Are you as excited as we are about bestselling author Wally Lamb's newest novel? We Are Water is the affecting story of a Connecticut family in upheaval as its wife and mother leaves and plans to marry a successful businesswoman. Read Wally's post about the inspiration and writing process behind the book, now available on NOOK.
You might say that We Are Water began in a radio station in my hometown of Norwich, CT, where I was promoting my just-finished comic novella Wishin’ & Hopin’. “So what’s next for Wally Lamb?” the announcer asked, and not wanting to appear dopey by revealing my lack of plan, I improvised. “I’m thinking of writing about the flood,” I said. If you’re from Norwich, you know that theflood refers to the devastation caused when, in 1963, the collapse of a dam unleashed millions of gallons of water on the city, destroyed the shopping district, and took five lives. I was a 12-year-old eyewitness to the horrors that night.
My inspiration for the title came in 2007 when my wife, Chris, and I attended a performance of the musical “Ten Million Miles,” which featured a Patty Griffin song titled “We Are Water.” I liked the alliterative sound of the phrase and scrawled it on the front of my playbill. What does that mean?, I kept wondering: We are water? I started writing the novel to find out. Usually I title my stories after they’re finished. This time, the title came first.
We Are Water ended up being a multi-voiced story about a family and a nation in transition.
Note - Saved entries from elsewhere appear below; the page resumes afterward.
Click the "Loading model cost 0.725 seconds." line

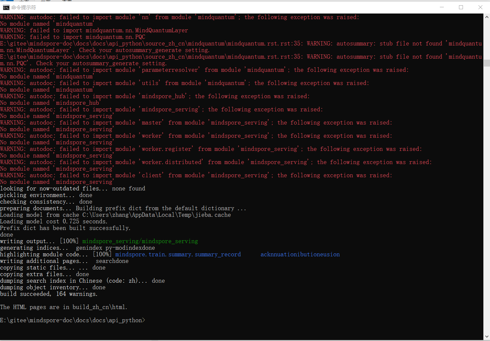[53, 221]
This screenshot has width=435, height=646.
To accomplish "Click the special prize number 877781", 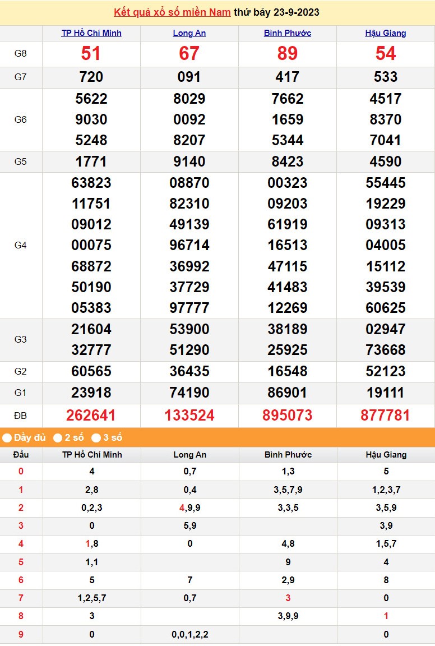I will click(x=386, y=416).
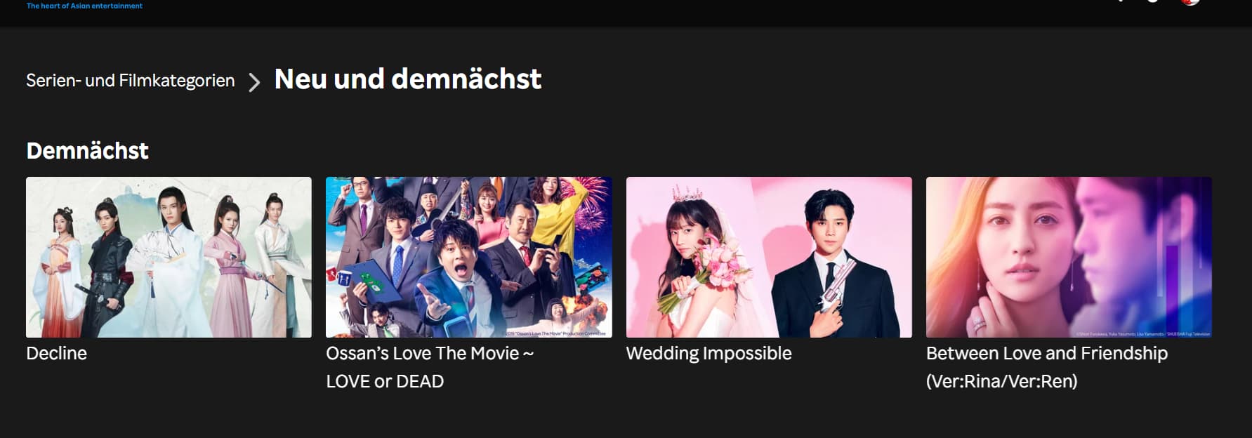Open search via the magnifier icon
Viewport: 1252px width, 438px height.
pos(1119,1)
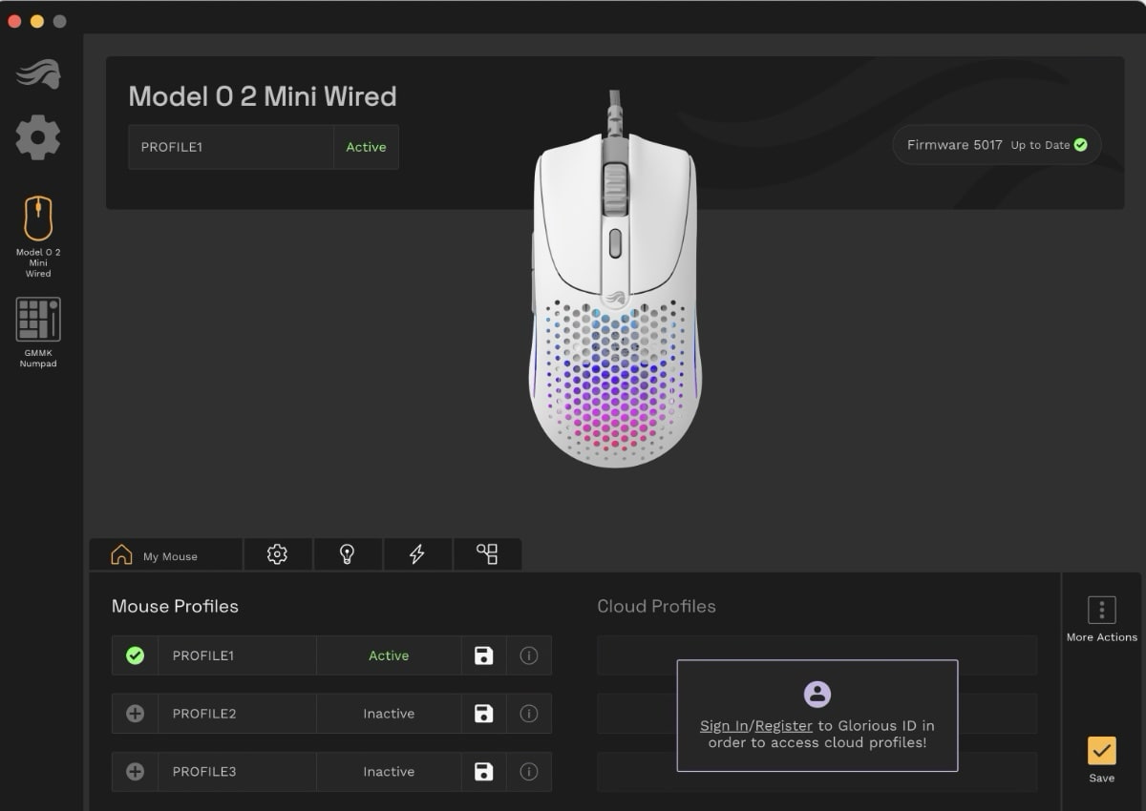1146x811 pixels.
Task: Click the save disk icon for PROFILE2
Action: coord(484,714)
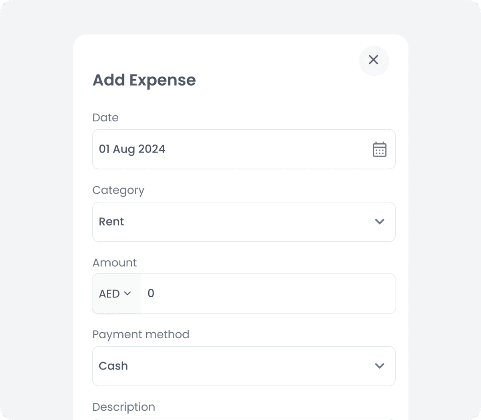Click the Date label
Image resolution: width=481 pixels, height=420 pixels.
click(105, 117)
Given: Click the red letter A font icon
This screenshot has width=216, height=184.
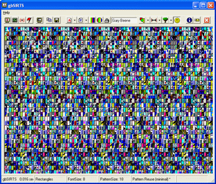Looking at the screenshot, I should (x=69, y=20).
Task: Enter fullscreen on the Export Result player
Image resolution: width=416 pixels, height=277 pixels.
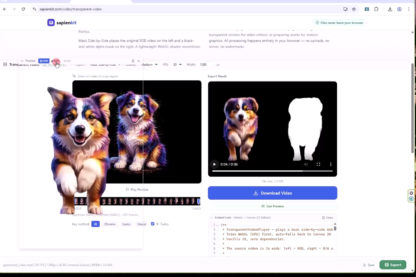Action: click(x=318, y=164)
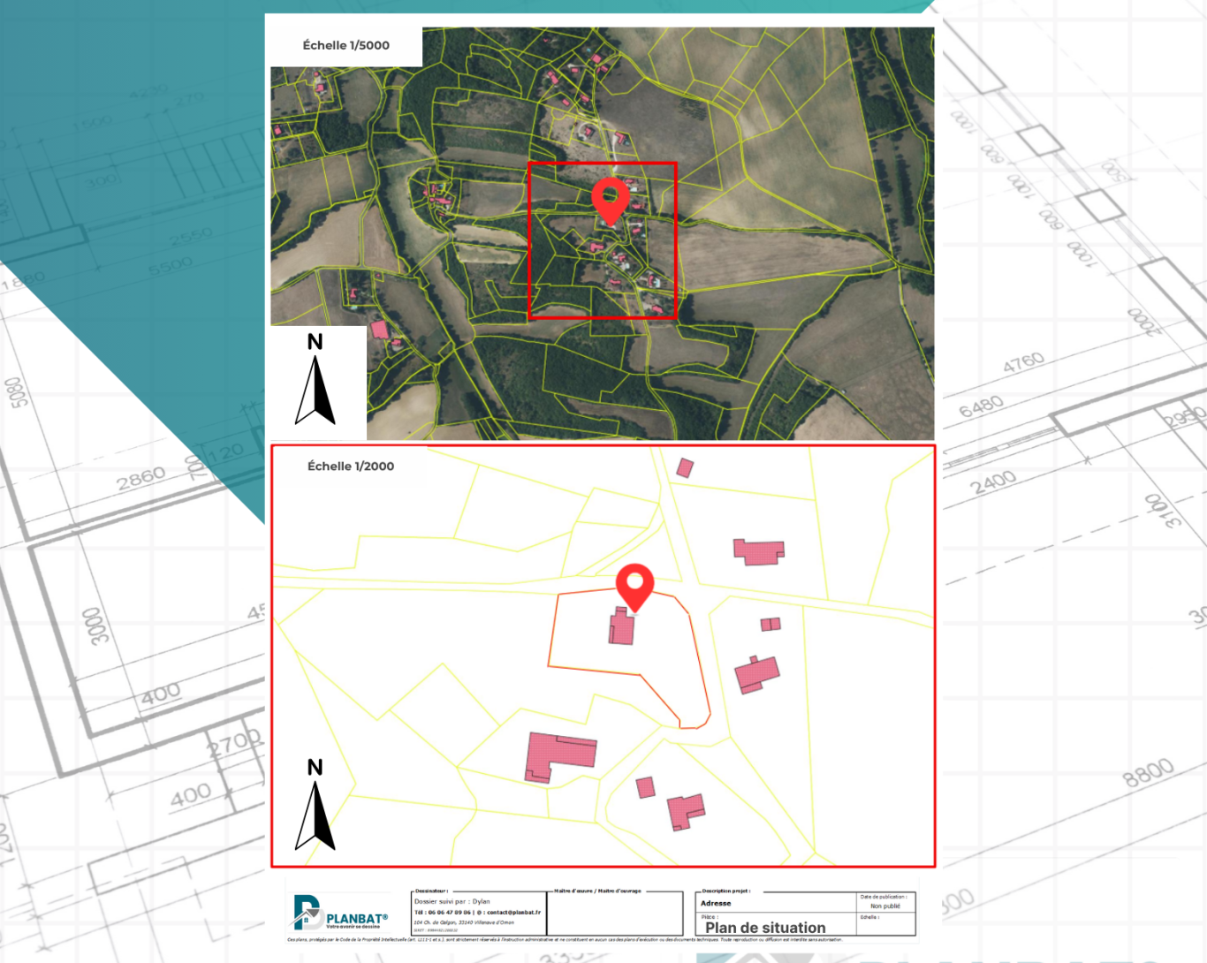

It’s 2009. Barack Obama is in the first year of his presidency, the State of Connecticut has recently legalized gay marriage, and Orion and Annie Oh’s twenty-seven year marriage has ended because Annie, a successful outsider artist, has fallen in love with Viveca, her champion in the art world and her bride to be. As the wedding approaches, it elicits a variety of responses from ex-husband Orion, a university psychologist, and the Ohs’ three grown children: earnest do-gooder Ariane, her born-again twin brother Andrew, and the twins’ wild card younger sister Marissa. Likewise, the impending ceremony pries open a Pandora’s box of toxic secrets that have festered beneath the surface of the Ohs’ lives. In this, my fifth novel, I explore the themes of class, race, evolving social mores, and the origins and purpose of art. As were my earlier novels, this story is an exploration of power and powerlessness and their effect on flawed but humane characters.